What would have been controversial is if — somehow — Cameron had made a movie in which the good guys Converted to Christianity." In so doing, he would have effectively made the point he claims to have been making in neutral and objective language. But instead Goldberg feels compelled to echo the rhetoric of born again Christianity and in so doing comes off sounding much more like the president of the local chapter of Jews for Jesus than a supposedly serious political opinion columnist.
Now, is Goldberg genuinely and honestly proselytizing in the offending Los Angeles Times piece I've been quoting from? Probably about as much as Ann Coulter is genuinely and honestly expressing firmly held beliefs every time she opens that disingenuous piehole of hers and starts mouthing off on the scientific inadequacy of the theory of Evolution. Which is to say: not at all. Hell, I doubt that even a miniscule minority of the legions of Pharisees that comprise the Republican, Holier than Thou, God Squad give a tinker's damned about Christianity or even of spirituality broadly speaking. Wedge issues are the only thing the Right knows... divide and conquer is their motto: whether it be God, gays, or racial politics, wherever a GOP strategist sees and opening to carve out the 51% majority needed to secure the next tax break for the needy top 1% the Republican machine will start working that angle. The promotion of evangelical Christianity is just one such device, as it helps drive a wedge between those who view it as their mission in life to convert the entire planet to their religious viewpoint and those who want to send their children to school without worrying about whether their history teacher will leverage his position of authority to try and convert them to their own peculiar brand of religious enthusiasm.
Does it surprise me that Goldberg is all too happy and eager to whore himself out to the Christian right in so obvious and vulgar a fashion just to ensure that our nation remains a top-heavy plutocracy in which those people who have more money than they could spend in 1000 lifetimes aren't called upon to relieve some of the suffering of those who spend their miserable lives in a daily struggle to avoid complete dispossession?
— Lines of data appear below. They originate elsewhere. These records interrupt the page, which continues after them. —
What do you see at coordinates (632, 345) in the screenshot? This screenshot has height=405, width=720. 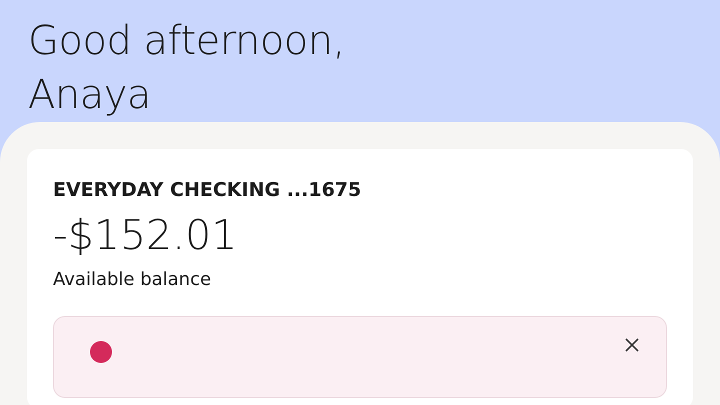 I see `close-icon` at bounding box center [632, 345].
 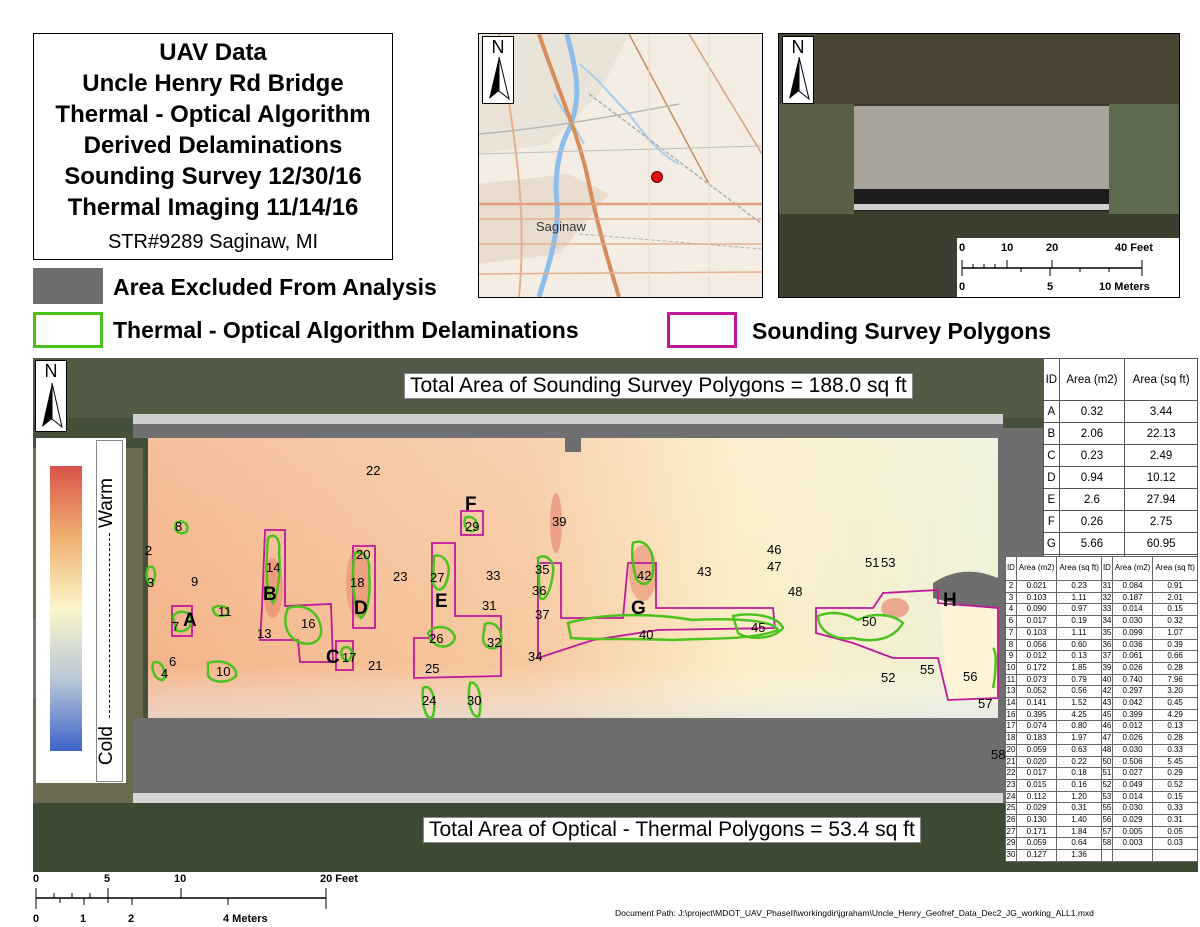 I want to click on polygon-id-label: 10, so click(x=224, y=672).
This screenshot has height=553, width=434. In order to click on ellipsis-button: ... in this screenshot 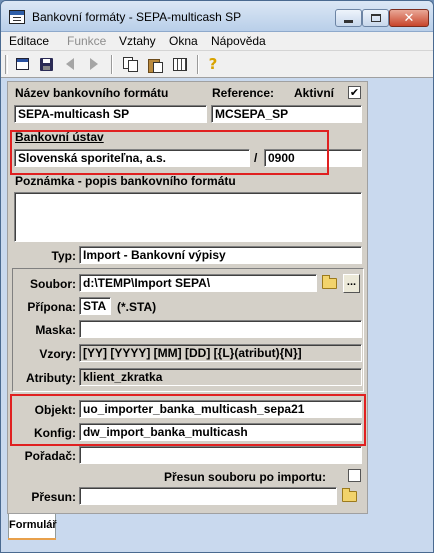, I will do `click(352, 284)`.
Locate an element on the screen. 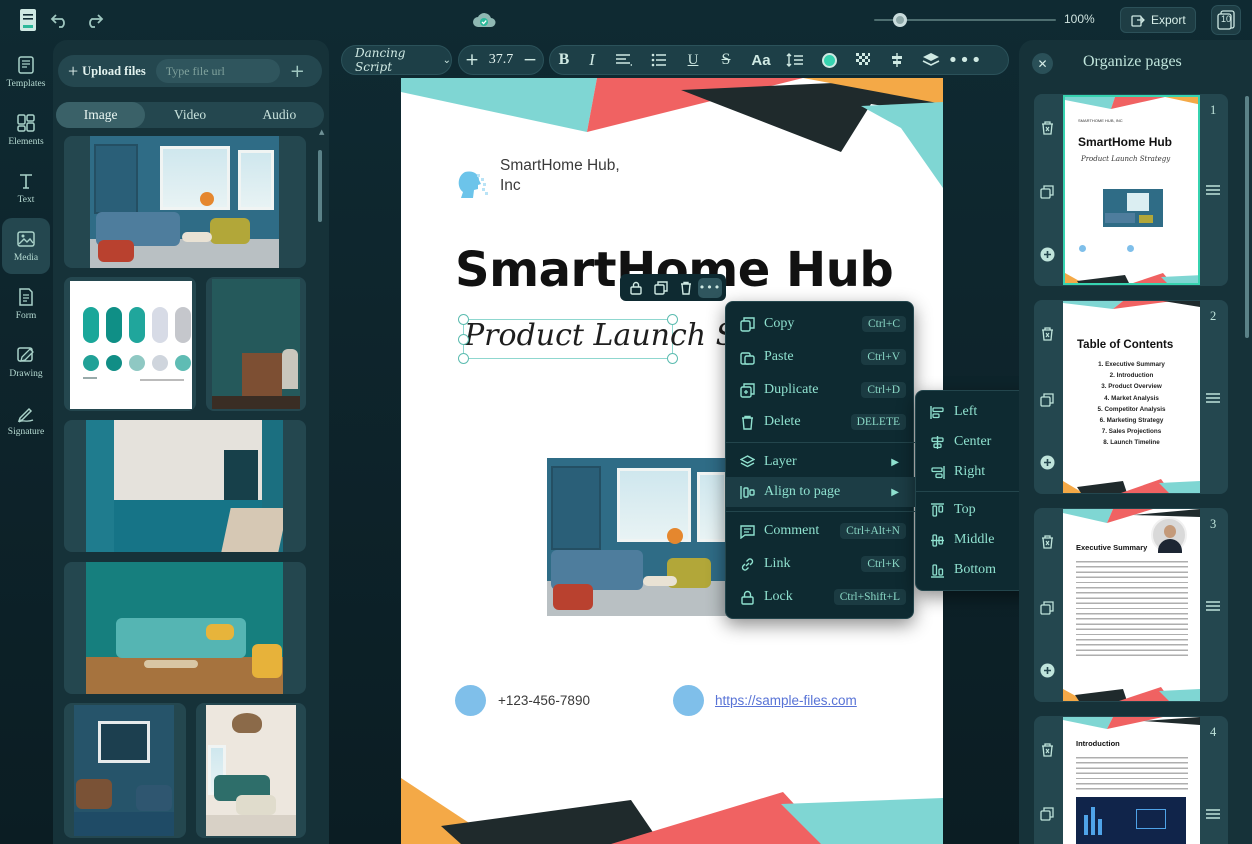 This screenshot has height=844, width=1252. body-text-placeholder is located at coordinates (1132, 775).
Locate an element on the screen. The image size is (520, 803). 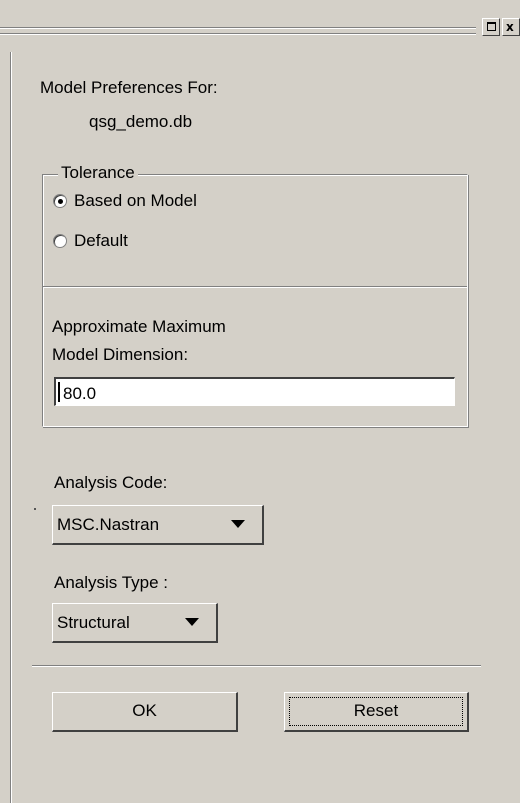
title-bar-controls: x is located at coordinates (499, 30).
It surprises me no more than that Goldberg and those like him are all to happy to savagely demonize a group of people whose only crime is the desire to be afforded the same right and privileges to love a person of the same sex that society confers upon those who wish to spend their lives with a member of the opposite sex. 51% is their ultimate goal, and it matters little whose ox is gored or who gets trampled in getting there.
Conservative columnists are at at their core, mere whores, and I for one, expect nothing from whores but whoring.